Graff’s 1963: A High Jewellery Homage to the Swinging Sixties

  05.09.2025 Jewellery & Watches, Shopping, Traditions, Jewellery & Watches, Lifestyle

Graff’s 1963: A High Jewellery Homage to the Swinging Sixties

It began with a revolution - of music, of hemlines, of diamonds.

Graff’s latest high jewellery suite, simply titled 1963, takes its name from the year the House was founded. Unveiled this July at Paris Haute Couture Week, it’s less a retrospective than a full-bodied celebration of craftsmanship, cultural shift, and luminous possibility.

The 1960s were seismic. In London, where Graff originated, youth culture exploded with colour and rebellion. Art broke away from the gallery walls. Fashion discarded structure. Jewellery followed suit: suddenly, ornamentation was personal, playful, powerful.

Graff’s 1963 suite captures that tension between tradition and transformation. Three pieces — a necklace, bracelet, and earrings — radiate with over 7,700 diamonds, set in hypnotic concentric ovals. There’s rhythm here. Precision. A graphic boldness that feels almost kinetic.

Each stone, from brilliant-cut rounds to custom baguettes, is individually placed to form a pulsating geometry of light. But it’s not just sparkle. Peer closer, and within the white gold architecture, you’ll spot a secret: a hidden line of pavé emeralds, Graff’s signature green, visible only to the intimately observant.


High Jewellery, and why does it matter?
At its essence, haute joaillerie represents the summit of artistic expression in jewellery. These are not everyday luxuries, but wearable works of art. The stones are rare. The craftsmanship, obsessive. The process can take thousands of hours.

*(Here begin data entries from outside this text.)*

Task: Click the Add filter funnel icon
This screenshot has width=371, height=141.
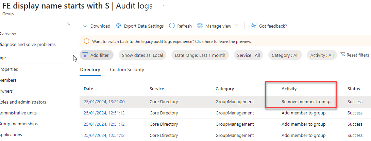Action: point(85,55)
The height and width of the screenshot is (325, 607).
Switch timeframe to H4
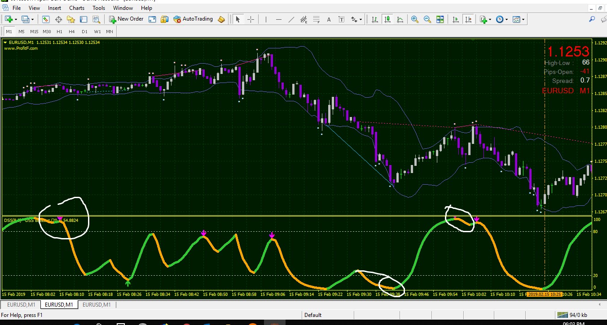point(72,31)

High jewellery isn’t about trend — it’s about timeless technique. And often, as with Graff’s 1963, it tells a story. Of legacy. Of evolution. Of a house returning to its roots, not out of nostalgia, but as a statement of who it has become.

“This is one of the most complex suites we’ve ever created,” said Francois Graff. “It represents our journey, and our future.” It’s a fitting comment. There’s nothing retrospective about this set. The vibe is forward.

For readers of GstaadLife, who understand the quiet drama of true luxury, there’s something magnetic in that balance between restraint and spectacle. The hidden emeralds. The nearly psychedelic symmetry. The craftsmanship that reveals itself only gradually.